The Truth is, God in his Wisdom hath so ordered the Matter, so admirably contrived our Nature and our Duty, that Virtue and Happiness are one and the same, differing but in the Circumstances and several Prospects, we consider and view them under. The Good begin their Heaven upon Earth, and finish there what was imperfect here. The more they mortify and master their sensual Appetites, purge off their Corruptions, raise their Affections up to things Above, improve their Minds by the study of Religion, acquaint themselves with God by frequent Prayer and heavenly Meditation, wean themselves from, and get above the World; the more they are spiritualized, and, as the Apostle expresses it, made meet to be partakers of the Inheritance with the Saints in light.

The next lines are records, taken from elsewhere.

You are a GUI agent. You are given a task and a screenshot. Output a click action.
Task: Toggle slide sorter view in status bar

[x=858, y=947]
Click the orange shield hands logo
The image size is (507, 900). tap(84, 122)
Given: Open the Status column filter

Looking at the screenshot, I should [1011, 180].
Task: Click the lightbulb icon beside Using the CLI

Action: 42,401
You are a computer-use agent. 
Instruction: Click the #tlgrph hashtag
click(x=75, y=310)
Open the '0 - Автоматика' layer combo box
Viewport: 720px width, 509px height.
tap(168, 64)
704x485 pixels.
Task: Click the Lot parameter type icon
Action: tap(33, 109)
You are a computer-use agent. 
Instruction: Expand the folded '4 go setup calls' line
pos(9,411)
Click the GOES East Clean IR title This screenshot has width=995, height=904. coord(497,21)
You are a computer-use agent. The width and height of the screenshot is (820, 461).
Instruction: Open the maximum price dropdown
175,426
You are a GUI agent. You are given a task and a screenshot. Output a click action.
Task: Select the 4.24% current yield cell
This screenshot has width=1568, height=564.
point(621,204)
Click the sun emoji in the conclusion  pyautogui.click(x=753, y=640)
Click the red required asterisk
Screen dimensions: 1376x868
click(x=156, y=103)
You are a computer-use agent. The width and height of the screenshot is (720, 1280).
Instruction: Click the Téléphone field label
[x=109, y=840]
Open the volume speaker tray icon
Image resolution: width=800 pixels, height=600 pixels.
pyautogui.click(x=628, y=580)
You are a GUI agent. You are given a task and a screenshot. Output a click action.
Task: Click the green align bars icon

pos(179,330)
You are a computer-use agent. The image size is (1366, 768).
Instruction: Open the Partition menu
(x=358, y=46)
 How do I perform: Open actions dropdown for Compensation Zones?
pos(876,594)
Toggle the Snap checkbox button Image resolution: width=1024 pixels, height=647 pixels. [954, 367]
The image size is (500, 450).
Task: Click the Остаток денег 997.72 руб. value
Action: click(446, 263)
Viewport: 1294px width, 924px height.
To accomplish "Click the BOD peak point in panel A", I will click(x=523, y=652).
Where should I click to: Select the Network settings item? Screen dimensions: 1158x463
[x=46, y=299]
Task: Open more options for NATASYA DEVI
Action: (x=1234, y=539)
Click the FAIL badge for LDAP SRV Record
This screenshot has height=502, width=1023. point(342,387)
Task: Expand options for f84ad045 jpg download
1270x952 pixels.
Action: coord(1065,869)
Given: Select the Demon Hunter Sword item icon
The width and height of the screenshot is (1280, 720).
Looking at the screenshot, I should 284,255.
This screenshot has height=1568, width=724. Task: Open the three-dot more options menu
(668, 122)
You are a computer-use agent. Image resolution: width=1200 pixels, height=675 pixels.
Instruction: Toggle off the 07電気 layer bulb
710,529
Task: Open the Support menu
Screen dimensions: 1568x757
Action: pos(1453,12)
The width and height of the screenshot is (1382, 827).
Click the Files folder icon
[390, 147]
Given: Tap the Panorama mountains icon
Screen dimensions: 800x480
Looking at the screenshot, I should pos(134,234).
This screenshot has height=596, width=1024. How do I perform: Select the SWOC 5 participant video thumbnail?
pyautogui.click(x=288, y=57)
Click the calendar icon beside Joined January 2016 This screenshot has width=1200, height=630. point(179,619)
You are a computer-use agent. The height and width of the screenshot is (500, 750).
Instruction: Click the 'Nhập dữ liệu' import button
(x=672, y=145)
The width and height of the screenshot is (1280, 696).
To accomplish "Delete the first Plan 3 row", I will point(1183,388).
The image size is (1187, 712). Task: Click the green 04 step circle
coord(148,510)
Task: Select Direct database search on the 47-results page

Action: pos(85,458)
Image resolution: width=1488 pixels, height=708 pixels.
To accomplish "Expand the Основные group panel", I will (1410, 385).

They have rendred the Joys of the next Life more familiar to their Thoughts, have already learn'd to taste, and are in a better Disposition to enjoy, the full Delight they shall bring. As He, who is already vers’d in the Language, and Laws, and Customs, of a Country, is better fitted to converse in, and improve the Pleasures and Advantages of it, than any raw and unexperienced Person, who goes to settle there, without such previous Skill or Preparation. And therefore Those Men may at least be judged to have qualified themselves for higher Degrees of Bliss and Glory, who have, even before they came thither, already had their Hearts, their Treajure, and their Conversation in Heaven.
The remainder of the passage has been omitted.